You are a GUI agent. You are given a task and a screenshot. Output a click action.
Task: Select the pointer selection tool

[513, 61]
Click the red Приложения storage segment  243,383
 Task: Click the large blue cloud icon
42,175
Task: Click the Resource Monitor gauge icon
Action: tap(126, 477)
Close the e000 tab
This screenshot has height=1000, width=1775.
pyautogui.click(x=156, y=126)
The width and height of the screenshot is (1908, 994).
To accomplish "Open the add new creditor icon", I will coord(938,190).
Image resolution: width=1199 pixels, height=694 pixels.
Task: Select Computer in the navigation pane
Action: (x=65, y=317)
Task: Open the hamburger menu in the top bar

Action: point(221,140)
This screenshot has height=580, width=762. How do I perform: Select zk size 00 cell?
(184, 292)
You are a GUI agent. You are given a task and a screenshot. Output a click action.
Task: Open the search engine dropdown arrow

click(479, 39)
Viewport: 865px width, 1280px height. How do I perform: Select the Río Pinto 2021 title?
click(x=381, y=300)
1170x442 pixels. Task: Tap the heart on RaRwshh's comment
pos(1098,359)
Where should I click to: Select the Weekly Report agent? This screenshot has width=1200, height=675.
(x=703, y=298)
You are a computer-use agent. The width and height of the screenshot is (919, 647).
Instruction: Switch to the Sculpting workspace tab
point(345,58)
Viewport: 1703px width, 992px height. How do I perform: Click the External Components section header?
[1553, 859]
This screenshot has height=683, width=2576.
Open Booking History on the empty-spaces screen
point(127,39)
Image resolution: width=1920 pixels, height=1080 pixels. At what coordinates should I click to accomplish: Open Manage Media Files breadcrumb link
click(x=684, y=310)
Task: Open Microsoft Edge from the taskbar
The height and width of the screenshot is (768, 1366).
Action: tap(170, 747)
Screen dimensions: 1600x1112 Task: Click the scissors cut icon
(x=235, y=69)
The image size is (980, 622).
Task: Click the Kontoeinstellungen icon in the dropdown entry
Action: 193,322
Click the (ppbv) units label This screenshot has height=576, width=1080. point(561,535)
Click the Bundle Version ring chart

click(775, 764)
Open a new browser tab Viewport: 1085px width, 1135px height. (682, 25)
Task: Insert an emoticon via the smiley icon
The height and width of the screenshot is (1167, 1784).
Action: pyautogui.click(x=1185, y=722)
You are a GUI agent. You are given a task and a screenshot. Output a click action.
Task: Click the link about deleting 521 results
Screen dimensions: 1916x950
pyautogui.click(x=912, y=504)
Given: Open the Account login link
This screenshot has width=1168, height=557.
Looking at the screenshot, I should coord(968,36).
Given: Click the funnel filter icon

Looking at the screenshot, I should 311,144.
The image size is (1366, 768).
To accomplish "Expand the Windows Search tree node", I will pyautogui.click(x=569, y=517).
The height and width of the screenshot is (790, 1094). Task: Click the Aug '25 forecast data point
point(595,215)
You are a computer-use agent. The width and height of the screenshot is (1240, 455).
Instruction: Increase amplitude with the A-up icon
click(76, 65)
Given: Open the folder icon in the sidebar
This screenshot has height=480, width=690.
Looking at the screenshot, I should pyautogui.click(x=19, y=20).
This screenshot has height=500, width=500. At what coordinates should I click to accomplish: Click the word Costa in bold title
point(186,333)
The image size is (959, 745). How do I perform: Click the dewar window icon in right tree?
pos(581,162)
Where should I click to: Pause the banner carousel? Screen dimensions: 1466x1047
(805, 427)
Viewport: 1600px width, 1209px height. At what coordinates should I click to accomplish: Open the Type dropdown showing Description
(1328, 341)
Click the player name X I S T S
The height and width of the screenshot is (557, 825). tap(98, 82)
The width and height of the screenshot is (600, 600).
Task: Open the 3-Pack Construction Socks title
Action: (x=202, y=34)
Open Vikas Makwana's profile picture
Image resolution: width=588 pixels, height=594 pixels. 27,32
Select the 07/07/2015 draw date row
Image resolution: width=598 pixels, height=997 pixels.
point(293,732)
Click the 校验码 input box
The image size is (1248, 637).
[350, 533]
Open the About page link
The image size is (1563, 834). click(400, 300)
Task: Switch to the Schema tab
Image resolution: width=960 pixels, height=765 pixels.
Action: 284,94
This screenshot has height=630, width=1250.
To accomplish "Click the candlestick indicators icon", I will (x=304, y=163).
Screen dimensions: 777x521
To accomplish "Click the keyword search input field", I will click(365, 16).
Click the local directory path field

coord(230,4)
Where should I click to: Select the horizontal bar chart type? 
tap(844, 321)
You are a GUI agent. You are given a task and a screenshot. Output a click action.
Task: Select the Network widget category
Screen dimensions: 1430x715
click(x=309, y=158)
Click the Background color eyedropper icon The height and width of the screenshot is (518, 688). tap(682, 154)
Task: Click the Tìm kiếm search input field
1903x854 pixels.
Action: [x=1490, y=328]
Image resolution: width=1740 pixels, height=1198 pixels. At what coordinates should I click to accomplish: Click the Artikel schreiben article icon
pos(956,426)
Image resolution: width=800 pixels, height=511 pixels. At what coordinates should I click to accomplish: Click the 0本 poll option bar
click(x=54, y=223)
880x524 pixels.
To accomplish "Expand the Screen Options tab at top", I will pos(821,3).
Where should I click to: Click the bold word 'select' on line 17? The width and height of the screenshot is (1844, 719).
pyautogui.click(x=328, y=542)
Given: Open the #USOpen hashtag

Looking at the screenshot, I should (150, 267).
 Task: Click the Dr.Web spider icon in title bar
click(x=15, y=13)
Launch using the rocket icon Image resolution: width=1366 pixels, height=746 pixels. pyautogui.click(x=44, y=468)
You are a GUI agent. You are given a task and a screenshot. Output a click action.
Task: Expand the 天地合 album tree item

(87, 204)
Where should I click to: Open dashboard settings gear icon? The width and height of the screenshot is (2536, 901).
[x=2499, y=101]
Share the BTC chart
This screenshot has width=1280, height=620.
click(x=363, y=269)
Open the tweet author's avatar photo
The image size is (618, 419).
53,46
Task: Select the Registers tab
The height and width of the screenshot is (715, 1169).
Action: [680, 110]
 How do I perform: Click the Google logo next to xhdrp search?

_ _ _ _

→ WHAT YOU ARE ASKED TO DO:
The lines above that hold the word "input" should be found and copied out.

→ RESPONSE TO THE TASK:
Click the 校验码 input box
To accomplish "Click the keyword search input field", I will click(365, 16).
Task: Click the Tìm kiếm search input field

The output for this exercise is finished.